> **KUTIPAN UNTUK DIBACA**:
━━━━━━

May Day : Momen Menguak Tabir Kelam Perburuhan


Oleh Merli Ummu Khila
Pemerhati Kebijakan Publik 


May Day, hari istimewa bagi buruh dunia. Namun di setiap peringatannya, selalu diisi dengan aksi unjuk rasa. Menuntut hak-hak pekerja yang semakin hari makin diperbudak pengusaha. Rasanya May Day menjadi momentum untuk meluapkan kekecewaan atas ketidakadilan pengusaha yang dilindungi penguasa atas nama undang-undang.

Seperti dikutip dari Tempo.Co, Akan ada sebanyak 50 ribu buruh yang berpartisipasi pada peringatan Hari Buruh Internasional atau May Day pada Senin, 1 Mei 2023. Aksi ini rencananya akan digelar di depan Istana Negara dan Gedung Mahkamah Konstitusi.
Aksi unjuk rasa ini juga akan digelar di 38 provinsi yang sudah mengkonfirmasi bakal menggelar aksi serupa menurut pengakuan Presiden Partai Buruh, Said Iqbal pada Sabtu, 29 April 2023.


Ribuan kali aksi, puluhan kali peringatan May Day tidak membantu perubahan bagi buruh. Biaya hidup semakin mahal, namun tidak berbanding lurus dengan pendapatan. Lapangan pekerjaan semakin sempit dan pengangguran terus meningkat. Hal ini diperparah oleh ekonomi global yang sedang resesi. Setiap tahun kelulusan siswa menengah atas, menyumbang ribuan pengangguran.

Di tahun ini, tuntutan para buruh masih sama dengan tahun sebelumnya pasca disahkannya UU omnibus law secara brutal. UU inkonstitusional ini seolah melecehkan mahkamah agung karena nyata-nyata tidak mematuhi keputusan MK sebagai lembaga hukum tertinggi. Sudah tidak terhitung ribuan kali aksi penolakan namun UU tetap dijalankan.

Lingkaran Setan Kebijakan

Kehidupan dalam sistem demokrasi sejatinya akan mengikuti ritme yang sama siapapun rezim yang berkuasa. Dalam demokrasi, kekuasaan diraih dengan uang untuk mendapatkan uang. Kekuasaan bukan untuk mengatur hajat hidup rakyat, karena tidak ada kepentingan rakyat didalam kamus penguasa. Rakyat hanyalah objek yang dibutuhkan suaranya saat pemilihan.

Mengharapkan perubahan karena pergantian rezim atau pemimpin, tidak akan pernah menyelesaikan masalah. Karena rezim yang memimpin merupakan perpanjangan tangan dari beberapa koalisi partai politik yang penuh dengan kepentingan pribadi dan kelompok. Meskipun sosok calon pemimpin terlihat berpihak kepada rakyat, namun kelak corak kepemimpinannya akan sama seperti pendahulunya.

━━━━━━

> **DATA YANG DIBERIKAN**:
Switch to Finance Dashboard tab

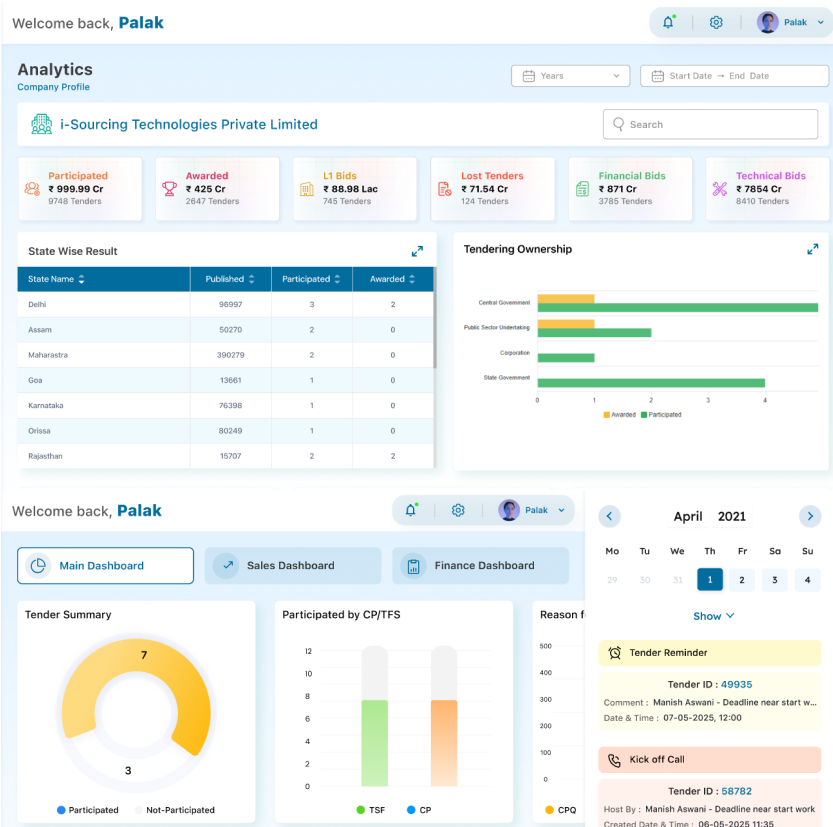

━━━━━━

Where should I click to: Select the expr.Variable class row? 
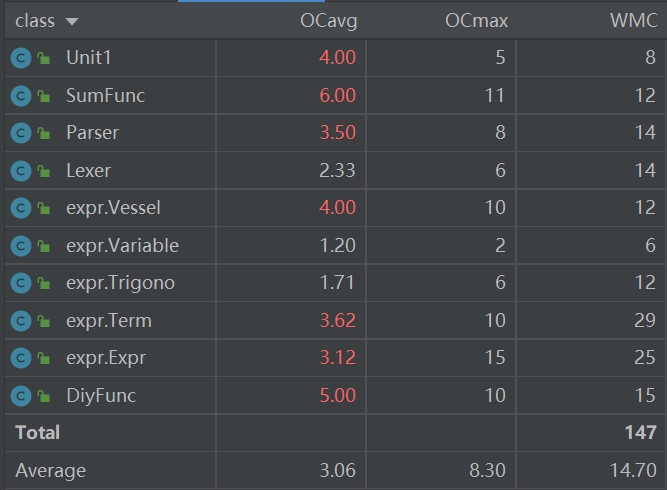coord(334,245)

━━━━━━

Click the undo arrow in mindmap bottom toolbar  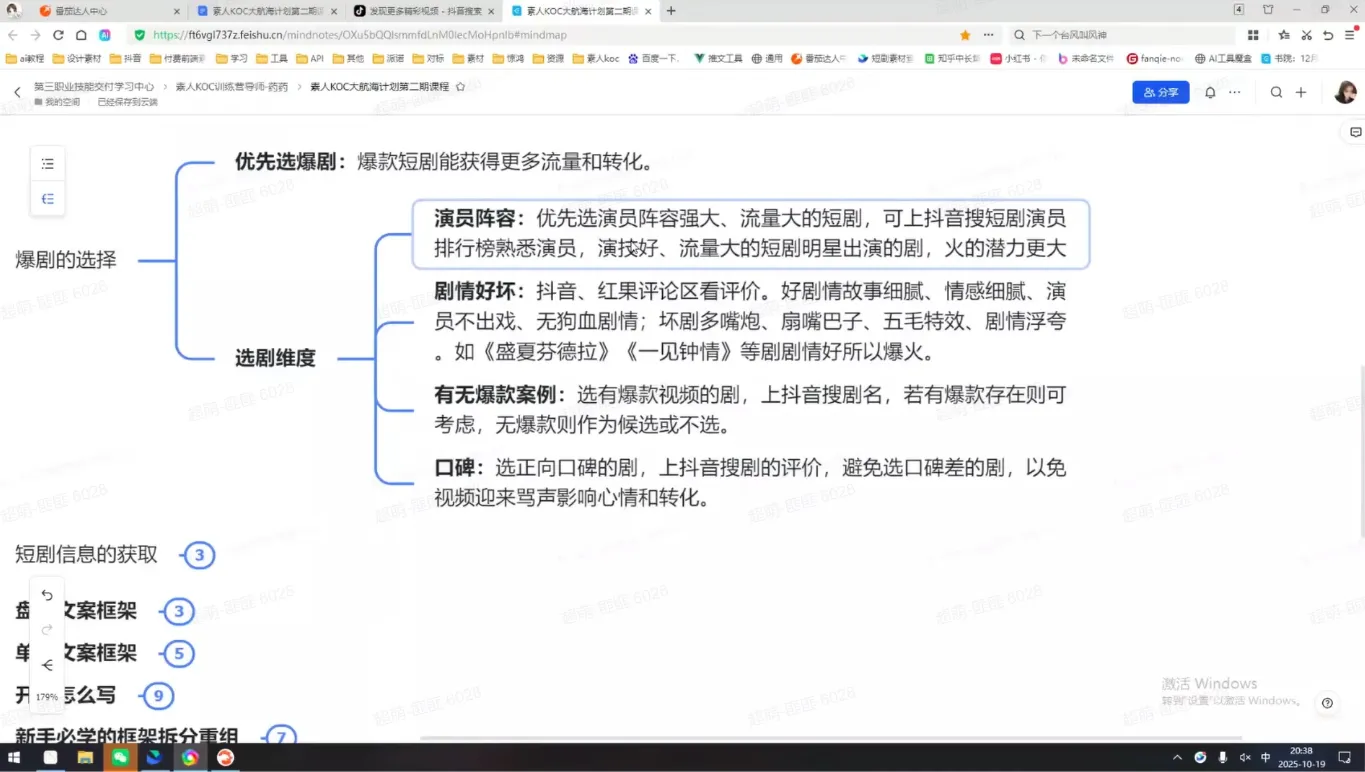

━━━━━━

> **BAGIAN LATIHAN**:
A – Tolong salin seluruh bagian kutipan tentang May Day dari "Seperti dikutip dari" sampai "menyumbang ribuan pengangguran.".
B – Sebutkan semua tempat yang disebut dalam kutipan tentang May Day sebagai lokasi aksi unjuk rasa May Day 2023.

> **JAWABAN TIAP TUGAS**:
A –
Seperti dikutip dari Tempo.Co, Akan ada sebanyak 50 ribu buruh yang berpartisipasi pada peringatan Hari Buruh Internasional atau May Day pada Senin, 1 Mei 2023. Aksi ini rencananya akan digelar di depan Istana Negara dan Gedung Mahkamah Konstitusi.
Aksi unjuk rasa ini juga akan digelar di 38 provinsi yang sudah mengkonfirmasi bakal menggelar aksi serupa menurut pengakuan Presiden Partai Buruh, Said Iqbal pada Sabtu, 29 April 2023.


Ribuan kali aksi, puluhan kali peringatan May Day tidak membantu perubahan bagi buruh. Biaya hidup semakin mahal, namun tidak berbanding lurus dengan pendapatan. Lapangan pekerjaan semakin sempit dan pengangguran terus meningkat. Hal ini diperparah oleh ekonomi global yang sedang resesi. Setiap tahun kelulusan siswa menengah atas, menyumbang ribuan pengangguran.

B –
- Depan Istana Negara
- Gedung Mahkamah Konstitusi
- 38 provinsi